A cult of cultures
By Hajrah Mumtaz
THAT Pakistan appears spilt along cultural lines, in addition to socio-economic and class-based divides, has of late come under increasing debate.
Generally, popular culture is held to refer to that of the “the masses”, which is understood to be different from “high culture”, relating to the cultural practices of the elites. Between the two lie differences of context, content and expression, even location.
The country’s media, which can play an instrumental role in exploring and reconciling these apparently divergent streams, have themselves chosen one or the other path. Where some media gurus bemoan what they call the “poor quality” of Pakistani television – low technical standards, slapdash scripting, etc – other commentators love predicting hell-fire for the proponents of “obscenity, vulgarity and falling moral standards”. At the root of the debate is Pakistan’s poor handmaiden, Culture, which no one can quite abandon and yet everyone is ashamed to own. Where lies the difference between “Pakistani” and “foreign” culture, is the question asked. And, dare we abandon what’s “ours” for what’s “theirs”?
The answer is so simple that it appears to have been missed entirely. Culture is not a unitary entity. There is no such thing as “Pakistani” culture and it can certainly never be billed in a fight versus some other culture.

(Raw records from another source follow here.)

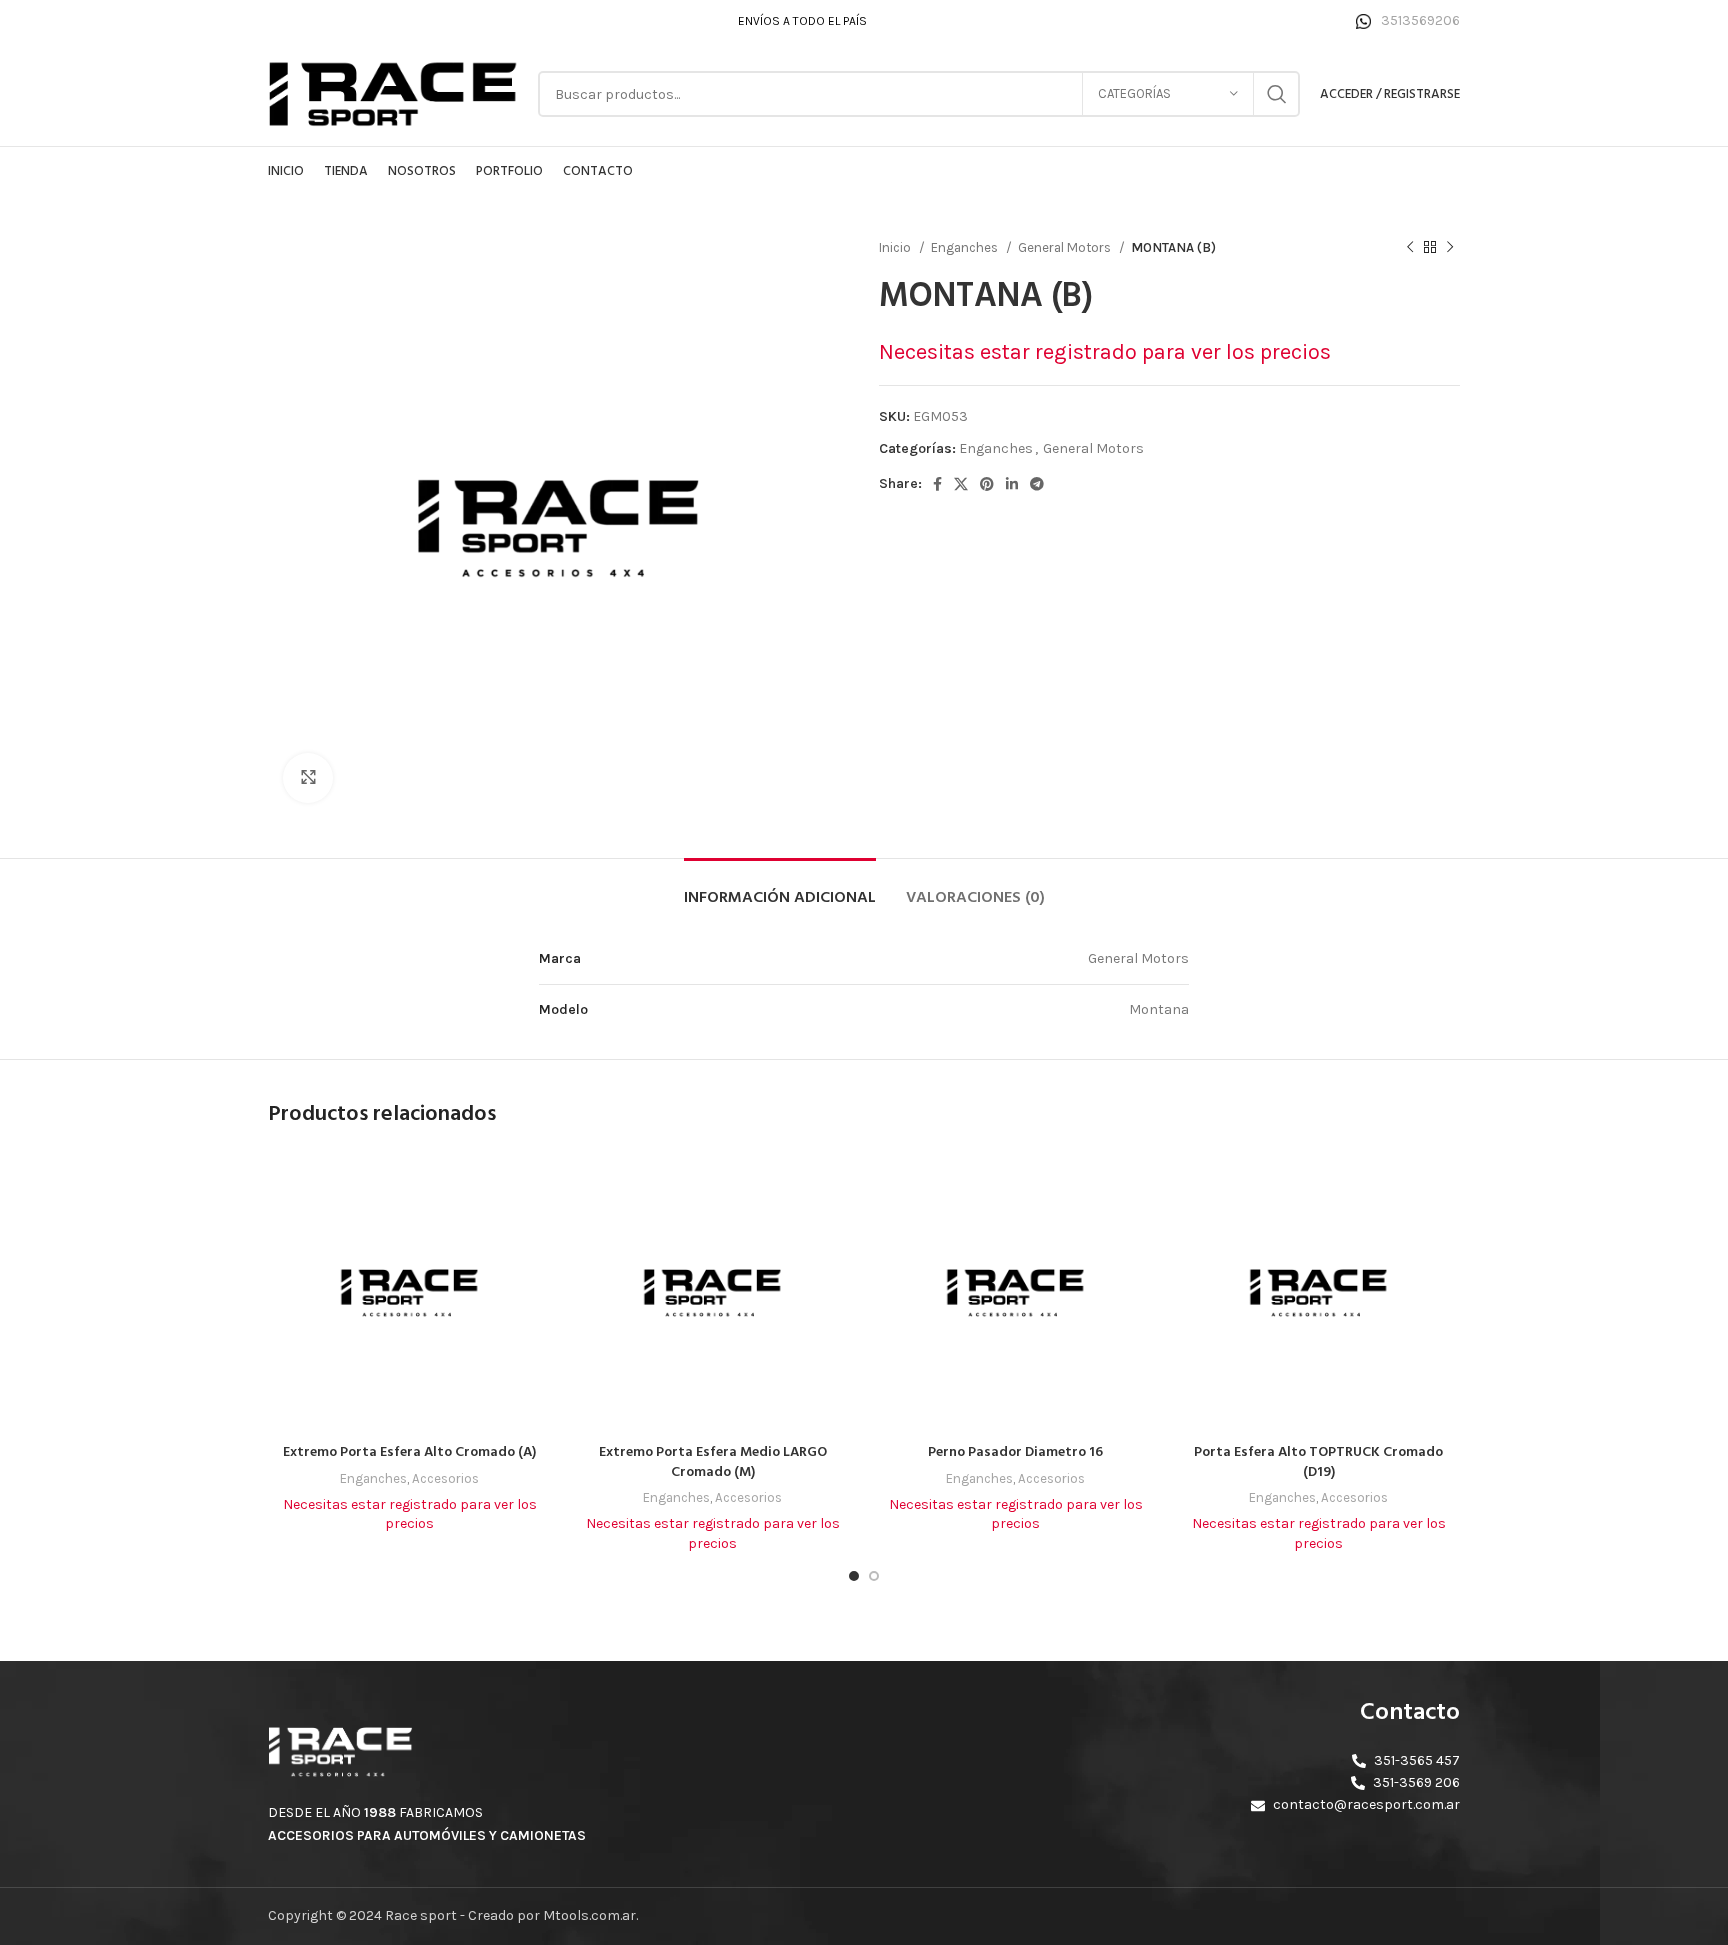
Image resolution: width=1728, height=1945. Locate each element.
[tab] (780, 888)
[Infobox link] (1408, 21)
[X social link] (961, 484)
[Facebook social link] (937, 484)
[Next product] (1450, 248)
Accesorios (445, 1478)
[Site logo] (393, 92)
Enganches (966, 247)
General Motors (1066, 247)
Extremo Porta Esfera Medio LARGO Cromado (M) (713, 1462)
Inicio (896, 247)
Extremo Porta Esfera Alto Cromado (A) (409, 1452)
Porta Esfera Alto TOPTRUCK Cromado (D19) (1318, 1462)
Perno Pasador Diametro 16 (1015, 1452)
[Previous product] (1410, 248)
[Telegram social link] (1037, 484)
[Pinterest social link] (987, 484)
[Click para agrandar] (308, 778)
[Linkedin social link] (1012, 484)
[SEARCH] (1277, 94)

Culture evolves by taking cues from everything it is exposed to, and is therefore – as anthropologists through the ages have found to their chagrin – notoriously hard to pin down.
It may be tempting to dismiss the arguments for either kind of culture as uninformed or myopic. But such cultural confusion is common to all colonised nations, as is the ruling classes’ tendency to condemn popular or indigenous cultural roots — the exception being when the indigenous culture is of a pre-colonised age, such as Sufi practices. As Ashis Nandy wrote, “none have emerged from colonialism culturally unscathed” and “when the West was partly internalised during the colonial period, its cultural stratarchy and arrogance, too, was internalised by important sections of the colonised societies.”
Remember the old joke about decolonisation replacing the white sahib log with the brown ones? Sixty years later, Pakistan is still largely ruled by interest groups that have, at root, the British to thank for their status.
The problem lies not in culture but in access. Quality in the media depends on (technical) production values and content. The most thought-provoking documentary, if badly edited or poorly rendered, will not impress. The most meaningful newspaper commentary, if presented on an inside page surrounded by ads, will rarely be read.
The irony in Pakistan is that the people who have the technical and aesthetic expertise (based on education, exposure and training) are not the ones who truly identify with the country’s stories. And the ones with innate understanding born of experience, don’t have the technical knowledge.
Matters are not helped by the fact that higher levels of education and technical training are available mainly to the prestigious elites — who are predisposed to steer away from popular culture.
True quality is possible where the two come together, in rare instances where the country’s sea of stories sparks the imagination of technical expertise. For this to happen, the roots of popular imagination must be owned, not just unashamedly but proudly. Characters such as Maula Jutt or John Rambo proved immensely popular because they drew on the realities of millions of people. Where they drew a blank was on technical qualities — poor choreography or sound layering, for example.
The benefits of such an exchange are visible already in Pakistani music videos, whose quality has improved significantly in recent years. Some television shows have succeeded on this count as well, but they are drowned out by the flood of programming. Institutions such as the National Academy of Performing Arts in Karachi, or the National College of Arts’ Multan campus, are therefore vital. Their low fee structures attract the non-elites, and they impart technical training to people who have their finger on the country’s pulse. Students are taught the language of the performing arts; the books they then choose to read are up to them.
Pakistan’s colonised elites (a term that refers to a mind-set, not a bank balance) could play a pivotal role by joining the mainstream. Instead of hedging themselves into the corner of private performances and venues, they could change the look of the country’s electronic media. But they must first own and own up to the country’s popular culture and its influences.
Think of jazz, which first started being heard towards the end of the nineteenth century in America. Based on black work songs and field shouts, it was frowned upon because of its cultural origins and associations with loose morality and low social status. What began in New Orleans’ red-light district gained public acceptance only when white orchestras began to adapt it, finally becoming kosher in the late 1930s when Benny Goodman led racially mixed groups in concerts at Carnegie Hall.
And in 2005, in Pakistan, Faakhir based his hit Mahi Ve on 1960s soul jazz, while director Asim Reza created a sparkling video that brought to life the Chicago style jazz of the ‘20s and ‘30s.
The irony is that Omar Sharif is belittled while Eddie Murphy, who began his career similarly, is loved by Pakistan’s elites.